_Problem requirements_
Nothing but a number should be given: the count of lines in the data that include the string "computer".

[Collected data entries]
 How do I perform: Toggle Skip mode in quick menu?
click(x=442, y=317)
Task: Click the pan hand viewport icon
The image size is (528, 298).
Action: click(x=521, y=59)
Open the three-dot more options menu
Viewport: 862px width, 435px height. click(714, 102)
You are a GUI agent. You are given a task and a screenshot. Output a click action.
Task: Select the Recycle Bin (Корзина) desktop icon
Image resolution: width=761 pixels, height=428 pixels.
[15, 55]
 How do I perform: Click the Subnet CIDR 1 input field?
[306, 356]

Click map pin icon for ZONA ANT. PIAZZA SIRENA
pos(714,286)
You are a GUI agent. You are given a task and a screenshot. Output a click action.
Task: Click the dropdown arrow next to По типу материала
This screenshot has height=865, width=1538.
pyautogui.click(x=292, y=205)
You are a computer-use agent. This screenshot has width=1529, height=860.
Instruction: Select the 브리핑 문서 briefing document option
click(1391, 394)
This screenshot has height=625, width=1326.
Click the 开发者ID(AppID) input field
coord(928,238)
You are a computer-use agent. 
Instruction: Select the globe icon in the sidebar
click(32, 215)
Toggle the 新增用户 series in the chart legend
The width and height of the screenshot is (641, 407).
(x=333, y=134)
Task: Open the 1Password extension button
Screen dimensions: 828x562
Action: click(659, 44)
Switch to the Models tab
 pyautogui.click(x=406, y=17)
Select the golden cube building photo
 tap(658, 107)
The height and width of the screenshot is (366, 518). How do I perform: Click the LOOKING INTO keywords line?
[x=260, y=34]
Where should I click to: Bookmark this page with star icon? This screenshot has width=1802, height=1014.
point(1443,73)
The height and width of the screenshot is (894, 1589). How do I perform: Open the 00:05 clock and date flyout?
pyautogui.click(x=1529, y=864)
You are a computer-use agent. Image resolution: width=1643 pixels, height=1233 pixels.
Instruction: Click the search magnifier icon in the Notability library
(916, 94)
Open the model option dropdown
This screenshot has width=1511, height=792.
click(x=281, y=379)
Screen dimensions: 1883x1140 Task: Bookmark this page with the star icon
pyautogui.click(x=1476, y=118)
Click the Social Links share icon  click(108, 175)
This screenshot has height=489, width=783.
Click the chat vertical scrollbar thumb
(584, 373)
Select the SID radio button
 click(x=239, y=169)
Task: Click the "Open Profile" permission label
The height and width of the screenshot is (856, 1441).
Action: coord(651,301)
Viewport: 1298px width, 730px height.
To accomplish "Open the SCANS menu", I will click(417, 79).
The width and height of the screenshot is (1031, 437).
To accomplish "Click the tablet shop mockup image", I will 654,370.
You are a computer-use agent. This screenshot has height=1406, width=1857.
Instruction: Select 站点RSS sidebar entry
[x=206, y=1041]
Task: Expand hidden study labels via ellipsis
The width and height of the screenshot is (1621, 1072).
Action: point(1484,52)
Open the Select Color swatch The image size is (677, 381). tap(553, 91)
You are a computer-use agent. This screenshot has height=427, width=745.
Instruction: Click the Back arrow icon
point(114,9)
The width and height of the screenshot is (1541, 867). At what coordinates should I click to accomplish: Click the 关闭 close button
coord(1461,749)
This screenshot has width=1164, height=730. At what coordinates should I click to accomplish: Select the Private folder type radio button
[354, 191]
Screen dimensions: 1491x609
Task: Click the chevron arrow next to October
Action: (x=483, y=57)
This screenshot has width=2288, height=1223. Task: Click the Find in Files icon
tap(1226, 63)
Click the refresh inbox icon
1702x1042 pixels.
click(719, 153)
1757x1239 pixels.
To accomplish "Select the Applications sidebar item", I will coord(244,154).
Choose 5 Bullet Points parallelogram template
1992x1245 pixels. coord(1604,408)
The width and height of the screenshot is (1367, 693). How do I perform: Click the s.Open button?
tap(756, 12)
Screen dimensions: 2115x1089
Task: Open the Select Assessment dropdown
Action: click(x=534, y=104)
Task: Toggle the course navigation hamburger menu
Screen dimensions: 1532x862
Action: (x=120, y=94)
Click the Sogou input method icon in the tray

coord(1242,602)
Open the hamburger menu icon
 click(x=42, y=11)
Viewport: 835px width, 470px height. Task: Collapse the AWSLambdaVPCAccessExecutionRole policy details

_Expected output_
5